**The task**
Begin at the line that holds "This screenshot has height=507, width=836." and copy each line exactly until the data below ends, including that last line but no pictures.

▼

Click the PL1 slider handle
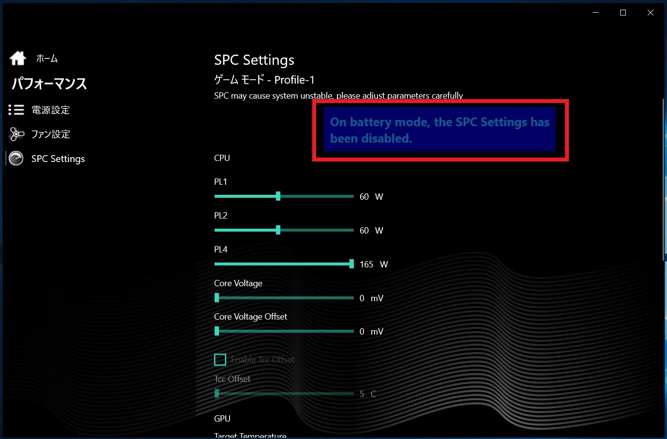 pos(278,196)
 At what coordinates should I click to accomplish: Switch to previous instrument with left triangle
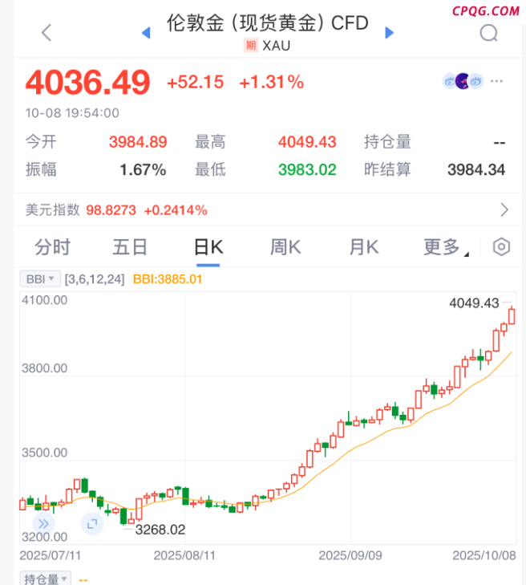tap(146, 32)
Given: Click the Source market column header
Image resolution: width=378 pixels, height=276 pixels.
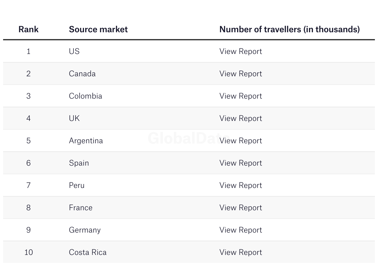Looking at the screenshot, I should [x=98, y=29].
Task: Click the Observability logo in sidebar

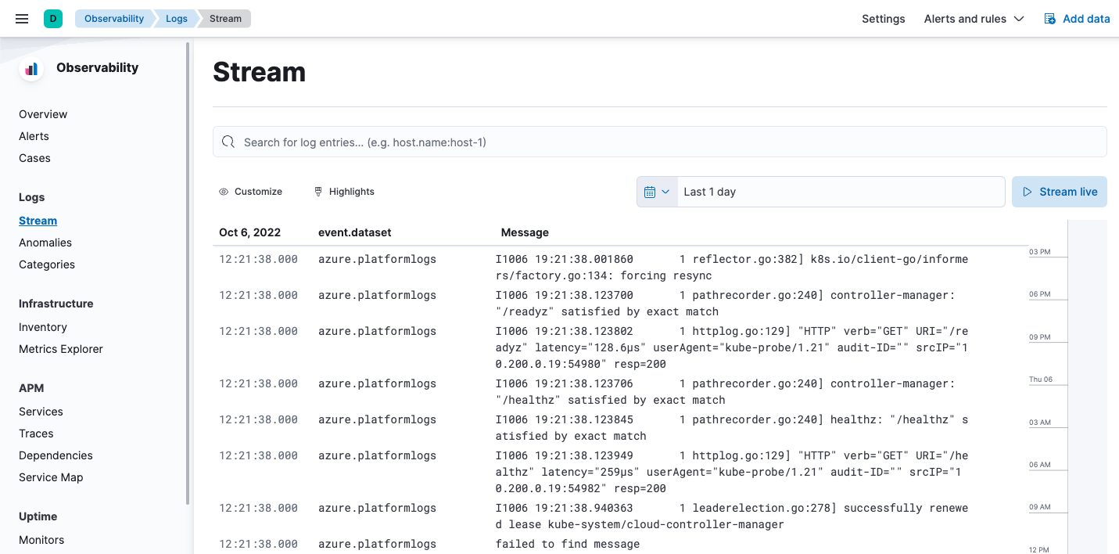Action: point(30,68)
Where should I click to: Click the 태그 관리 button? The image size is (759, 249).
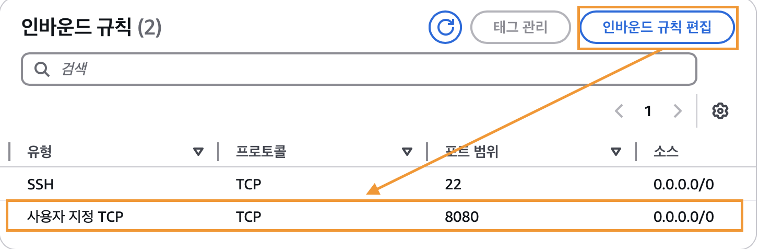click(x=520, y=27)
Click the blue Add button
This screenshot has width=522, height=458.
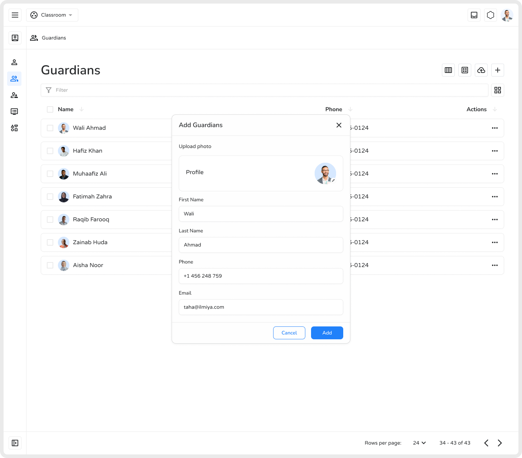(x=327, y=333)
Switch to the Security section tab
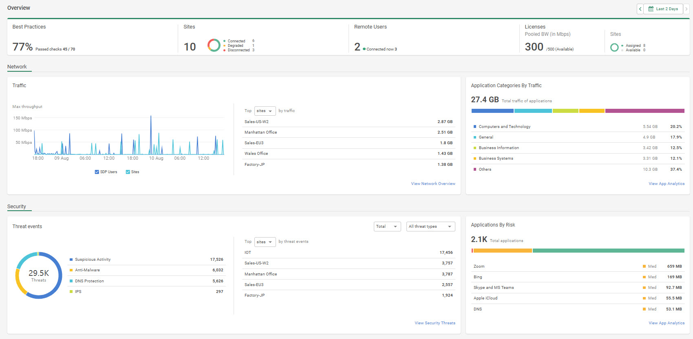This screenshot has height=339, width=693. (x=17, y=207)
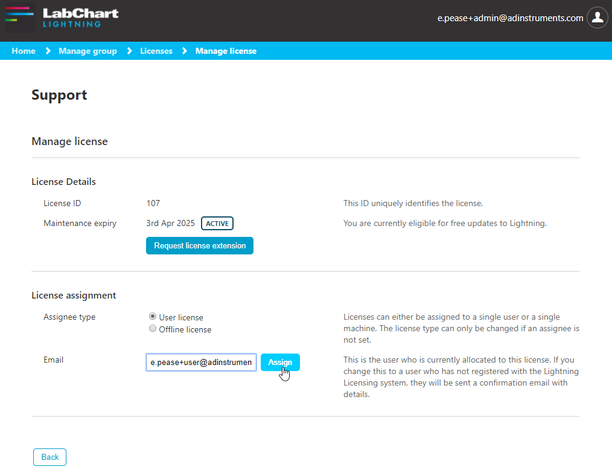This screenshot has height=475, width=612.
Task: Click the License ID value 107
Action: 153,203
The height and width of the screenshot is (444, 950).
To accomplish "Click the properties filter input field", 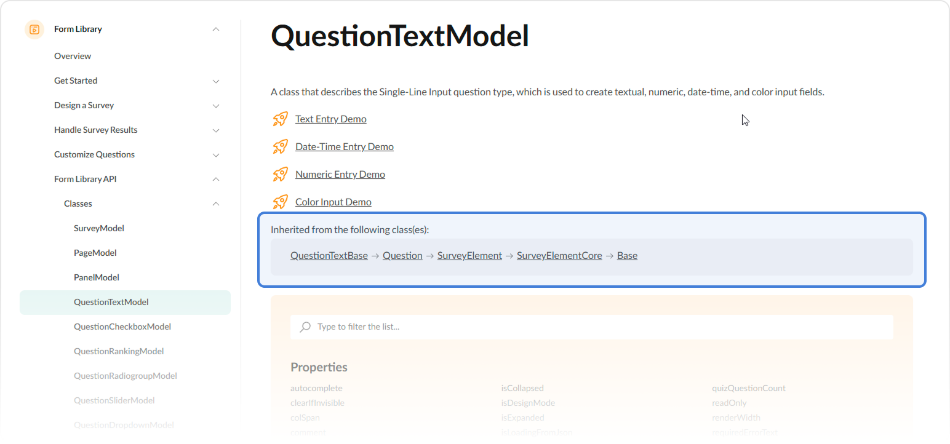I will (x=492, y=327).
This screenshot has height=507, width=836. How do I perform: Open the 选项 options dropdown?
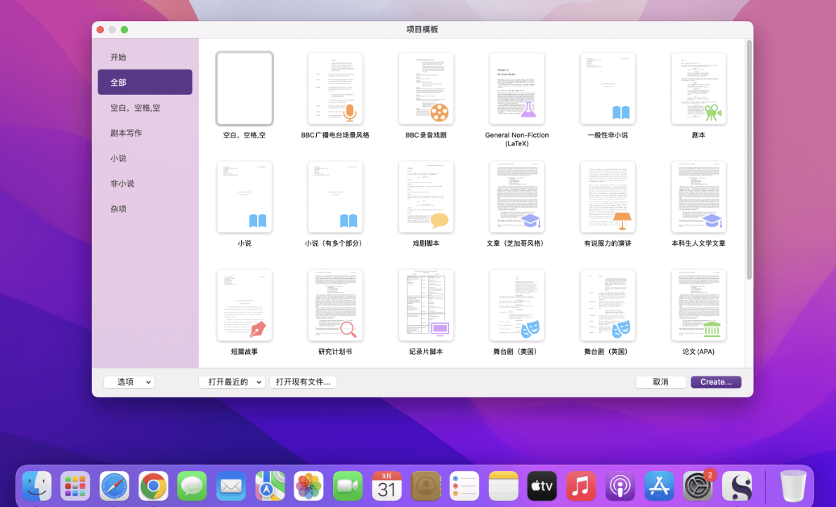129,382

▲

**Completed exercise**
This screenshot has height=507, width=836. How do I perform: Open the 选项 options dropdown?
129,382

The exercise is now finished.